_Task_
Return every line of the data exactly as it appears.

===== Supplied records

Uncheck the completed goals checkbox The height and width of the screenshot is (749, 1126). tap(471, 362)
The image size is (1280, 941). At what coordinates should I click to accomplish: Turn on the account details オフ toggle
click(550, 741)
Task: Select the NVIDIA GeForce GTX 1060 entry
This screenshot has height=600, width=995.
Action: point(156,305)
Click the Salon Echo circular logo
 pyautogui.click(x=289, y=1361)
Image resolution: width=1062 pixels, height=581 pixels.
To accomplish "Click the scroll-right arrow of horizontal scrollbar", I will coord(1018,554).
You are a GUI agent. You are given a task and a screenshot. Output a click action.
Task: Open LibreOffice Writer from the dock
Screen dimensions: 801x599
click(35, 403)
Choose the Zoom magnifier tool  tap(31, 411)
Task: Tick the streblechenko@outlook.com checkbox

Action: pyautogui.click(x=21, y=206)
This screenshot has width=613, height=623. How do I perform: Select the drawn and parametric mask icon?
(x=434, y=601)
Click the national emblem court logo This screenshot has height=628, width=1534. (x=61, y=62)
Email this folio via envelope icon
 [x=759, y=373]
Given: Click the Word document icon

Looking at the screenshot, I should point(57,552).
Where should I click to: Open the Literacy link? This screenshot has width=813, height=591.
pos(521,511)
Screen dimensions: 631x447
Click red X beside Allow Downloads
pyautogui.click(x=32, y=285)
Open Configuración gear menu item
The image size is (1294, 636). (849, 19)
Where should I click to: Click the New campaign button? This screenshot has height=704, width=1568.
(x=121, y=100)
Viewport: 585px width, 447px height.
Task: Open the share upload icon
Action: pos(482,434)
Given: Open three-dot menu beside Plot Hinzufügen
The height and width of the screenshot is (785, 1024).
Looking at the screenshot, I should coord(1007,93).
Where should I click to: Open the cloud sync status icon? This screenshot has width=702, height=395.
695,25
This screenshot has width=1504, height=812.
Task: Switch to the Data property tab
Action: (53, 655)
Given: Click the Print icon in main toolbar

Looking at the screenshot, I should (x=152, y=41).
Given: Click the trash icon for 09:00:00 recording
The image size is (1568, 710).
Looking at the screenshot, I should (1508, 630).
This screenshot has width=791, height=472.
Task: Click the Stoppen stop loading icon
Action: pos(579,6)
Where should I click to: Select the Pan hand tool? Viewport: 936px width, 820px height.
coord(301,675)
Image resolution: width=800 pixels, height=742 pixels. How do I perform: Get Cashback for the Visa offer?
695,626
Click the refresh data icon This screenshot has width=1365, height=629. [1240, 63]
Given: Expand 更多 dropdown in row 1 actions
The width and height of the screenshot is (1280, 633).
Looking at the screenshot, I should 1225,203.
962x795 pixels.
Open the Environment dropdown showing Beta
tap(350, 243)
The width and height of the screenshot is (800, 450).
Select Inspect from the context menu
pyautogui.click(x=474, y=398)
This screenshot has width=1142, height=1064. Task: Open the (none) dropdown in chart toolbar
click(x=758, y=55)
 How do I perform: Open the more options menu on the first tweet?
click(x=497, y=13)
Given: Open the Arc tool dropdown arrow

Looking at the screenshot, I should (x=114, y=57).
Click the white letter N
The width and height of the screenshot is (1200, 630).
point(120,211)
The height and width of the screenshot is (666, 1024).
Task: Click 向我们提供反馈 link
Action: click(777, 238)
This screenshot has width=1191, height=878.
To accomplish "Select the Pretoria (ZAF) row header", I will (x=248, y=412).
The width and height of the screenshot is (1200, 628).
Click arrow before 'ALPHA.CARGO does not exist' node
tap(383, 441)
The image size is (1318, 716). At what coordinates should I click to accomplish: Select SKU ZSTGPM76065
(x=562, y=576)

==========

_Result of this exercise_
Uncheck the completed goals checkbox The height and width of the screenshot is (749, 1126). tap(471, 362)
The image size is (1280, 941). At what coordinates should I click to accomplish: Turn on the account details オフ toggle
click(550, 741)
Task: Select the NVIDIA GeForce GTX 1060 entry
This screenshot has height=600, width=995.
Action: point(156,305)
Click the Salon Echo circular logo
 pyautogui.click(x=289, y=1361)
Image resolution: width=1062 pixels, height=581 pixels.
To accomplish "Click the scroll-right arrow of horizontal scrollbar", I will coord(1018,554).
You are a GUI agent. You are given a task and a screenshot. Output a click action.
Task: Open LibreOffice Writer from the dock
Screen dimensions: 801x599
click(35, 403)
Choose the Zoom magnifier tool  tap(31, 411)
Task: Tick the streblechenko@outlook.com checkbox

Action: pyautogui.click(x=21, y=206)
This screenshot has width=613, height=623. How do I perform: Select the drawn and parametric mask icon?
(x=434, y=601)
Click the national emblem court logo This screenshot has height=628, width=1534. (x=61, y=62)
Email this folio via envelope icon
 [x=759, y=373]
Given: Click the Word document icon

Looking at the screenshot, I should point(57,552).
Where should I click to: Open the Literacy link? This screenshot has width=813, height=591.
pos(521,511)
Screen dimensions: 631x447
Click red X beside Allow Downloads
pyautogui.click(x=32, y=285)
Open Configuración gear menu item
The image size is (1294, 636). (849, 19)
Where should I click to: Click the New campaign button? This screenshot has height=704, width=1568.
(x=121, y=100)
Viewport: 585px width, 447px height.
Task: Open the share upload icon
Action: pos(482,434)
Given: Open three-dot menu beside Plot Hinzufügen
The height and width of the screenshot is (785, 1024).
Looking at the screenshot, I should coord(1007,93).
Where should I click to: Open the cloud sync status icon? This screenshot has width=702, height=395.
695,25
This screenshot has width=1504, height=812.
Task: Switch to the Data property tab
Action: (53, 655)
Given: Click the Print icon in main toolbar

Looking at the screenshot, I should (x=152, y=41).
Given: Click the trash icon for 09:00:00 recording
The image size is (1568, 710).
Looking at the screenshot, I should (1508, 630).
This screenshot has width=791, height=472.
Task: Click the Stoppen stop loading icon
Action: pos(579,6)
Where should I click to: Select the Pan hand tool? Viewport: 936px width, 820px height.
coord(301,675)
Image resolution: width=800 pixels, height=742 pixels. How do I perform: Get Cashback for the Visa offer?
695,626
Click the refresh data icon This screenshot has width=1365, height=629. [1240, 63]
Given: Expand 更多 dropdown in row 1 actions
The width and height of the screenshot is (1280, 633).
Looking at the screenshot, I should 1225,203.
962x795 pixels.
Open the Environment dropdown showing Beta
tap(350, 243)
The width and height of the screenshot is (800, 450).
Select Inspect from the context menu
pyautogui.click(x=474, y=398)
This screenshot has width=1142, height=1064. Task: Open the (none) dropdown in chart toolbar
click(x=758, y=55)
 How do I perform: Open the more options menu on the first tweet?
click(x=497, y=13)
Given: Open the Arc tool dropdown arrow

Looking at the screenshot, I should (x=114, y=57).
Click the white letter N
The width and height of the screenshot is (1200, 630).
point(120,211)
The height and width of the screenshot is (666, 1024).
Task: Click 向我们提供反馈 link
Action: click(777, 238)
This screenshot has width=1191, height=878.
To accomplish "Select the Pretoria (ZAF) row header", I will (x=248, y=412).
The width and height of the screenshot is (1200, 628).
Click arrow before 'ALPHA.CARGO does not exist' node
tap(383, 441)
The image size is (1318, 716). At what coordinates should I click to accomplish: Select SKU ZSTGPM76065
(x=562, y=576)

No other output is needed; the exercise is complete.